Family and Caregiver Schizophrenia Discussion Forum

I am curious - what are other people’s thoughts on

I have been on forums before where people always have an “identifier” under each of the their postings. Is this something that is helpful?

@Maggotbrane - would you be willing to share the thoughts behind yours?

Yes. I recently adopted it for several reasons:

First, out of voiced concern within this forum about diagnosed people posting advice in the family forum. My opinion is people should be able to make their own assessment of who and what to believe, but others—both DXed and not—disagreed, so in deference I opted for full transparency.

Second, because I have a diagnosis, and post both about caregiving and the inner working of the disease from a ‘lived’ perspective, I often get follow up questions about my status from newcomers. And frankly explaining myself has gotten a bit repetitive and tedious for me. Due to stigma and possible social and employment repercussions from being “outed” or “dox-ed”, I’m private about my life so I leave my profile info blank. A tag disclaimer or “signature” seemed the best place for this.

Third, I like the consistency of disclaimers. I don’t have to think about qualifying everything I post, or defending or elaborating on opinions— especially when it comes to medication. Since I started off with talk therapy which is a controversial treatment for SZ, some people may assume I’m anti-drug or pro-alternative treatment and I’m not, so if I spell it out I feel I can better focus on the subject at hand.

Per the history of signatures or tag lines or quotes, I’ve been around computer forums for a very long time— before the World Wide Web and texting and cellphones and social media. They’ve been around for a very long time, and serve as a sort of calling card. Some people feel they needed them, some don’t, just like some people print up business cards or have Linked-In or Facebook pages and some don’t. It’s just a way of projecting persona and making a memorable impact.


Thanks for taking the time to the clarify your reasons. The world of scz is such a tricky place, I know I worry that my son might recognize himself should he land on this forum. Years ago an excellent contributor stopped writing not long after mentioning her fear that her child had discovered the forum. Any signature tag of mine would really require some thought as most of my identity here come from a description of my son.

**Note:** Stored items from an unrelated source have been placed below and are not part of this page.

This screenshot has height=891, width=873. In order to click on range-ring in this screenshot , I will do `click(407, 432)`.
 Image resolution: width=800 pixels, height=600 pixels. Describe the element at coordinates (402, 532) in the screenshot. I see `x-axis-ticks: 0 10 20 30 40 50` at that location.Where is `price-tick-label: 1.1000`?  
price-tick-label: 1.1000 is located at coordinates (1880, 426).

I had seen the “alert” that was posted to let people know we have people with an scz diagnosis posting. Our members with a diagnosis enrich our understanding of schizophrenia. Many of us are here hoping for information that will help us and will hopefully help our family members. A “crossover” forum member years ago brought me needed enlightenment when he talked about how it hurt him as he could see that his parents were still hoping for the “before” him. The son I have today is the son I have and I don’t want him to look into my eyes and see grief or disappointment - I want him to see the same love and joy as always. The added bonus was showing him love and joy felt much better for me:) Looking at him with my heart, helped me see him.

I hope no one felt discouraged about posting as none of us know when something we post might help someone else. Having family members with brain disorders is a process and something insignificant to some is a life changer for someone else.

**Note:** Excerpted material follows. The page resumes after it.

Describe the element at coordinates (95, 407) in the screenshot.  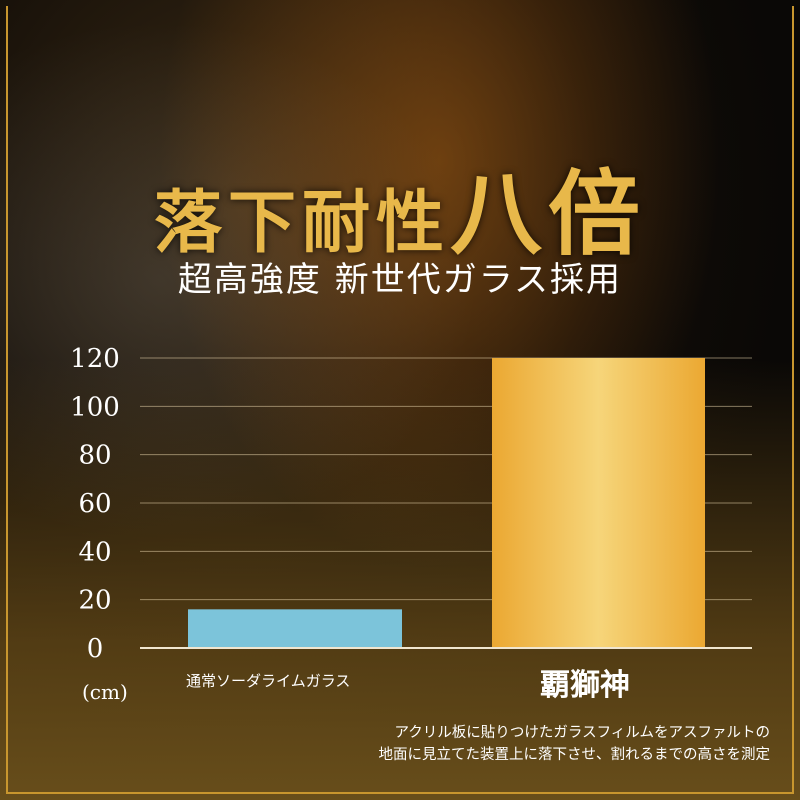
I see `y-tick-label: 100` at that location.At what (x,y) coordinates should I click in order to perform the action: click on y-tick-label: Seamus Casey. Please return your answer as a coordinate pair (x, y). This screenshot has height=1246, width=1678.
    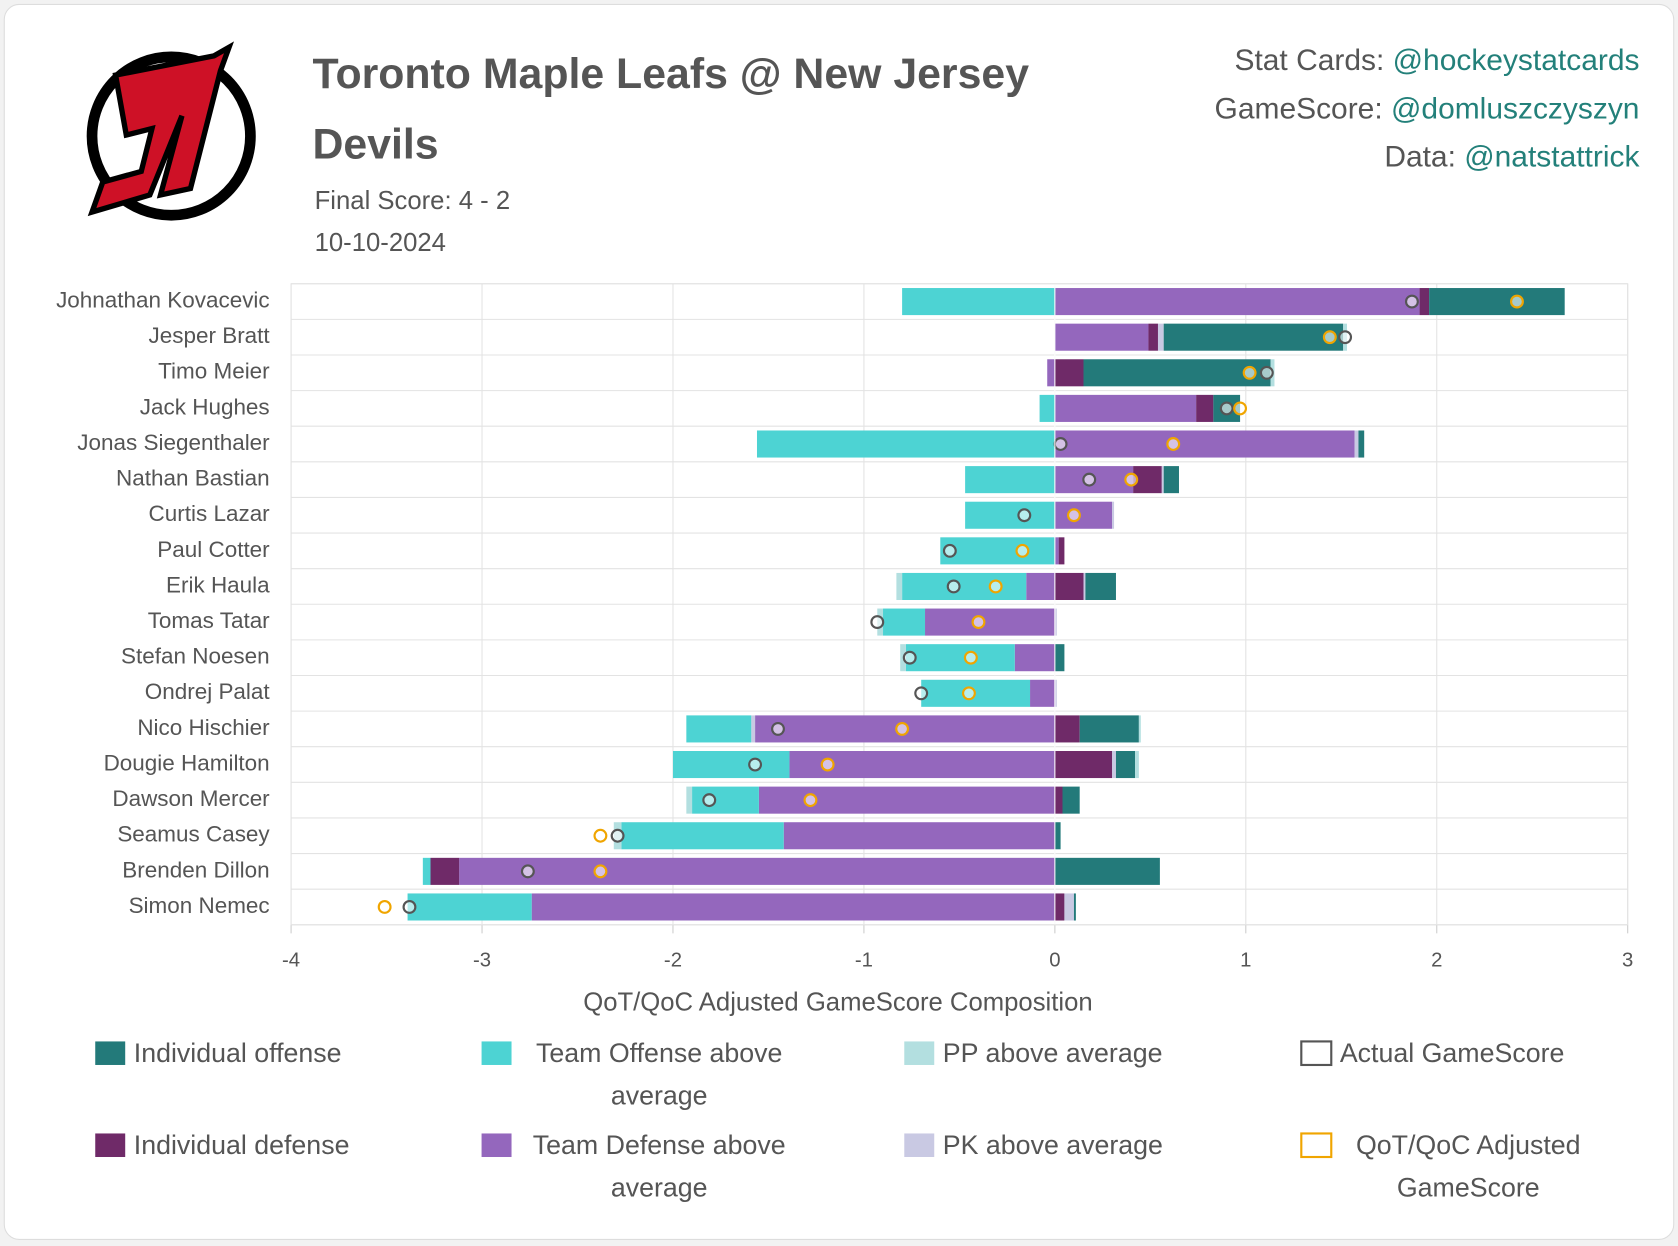
    Looking at the image, I should click on (194, 834).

My signature and disclaimer may take some time to write, I do like the idea. Thanks!


Thanks. I have similar fears my brother or other family members may discover this forum, but they are muted because my brother has bipolar disorder instead, and his focus is unlikely to stray to schizophrenia forums. He likely doesn’t view me or my sister as caregivers at all, nor would he think of himself as my caregiver, so I’m doubly safe. My psychiatrist knows I post to a forum, but I’m not particularly concerned he might read my posts.


I want to speak up for myself too, hope, and say that I agree. “Our members with diagnosis enrich our understanding” is so true! I’ve found the contributors with diagnosis invaluable in their contributions. Sharing their perspectives has offered me rare and great enlightenment as they are willing to share their experiences and perspectives as well as having been willing to answer any direct questions I’ve had has been extremely helpful. They’ve offered great insight where my sz unmedicated loved one has been unable to communicate. And I appreciate them greatly for their willingness to share. So thanks guys!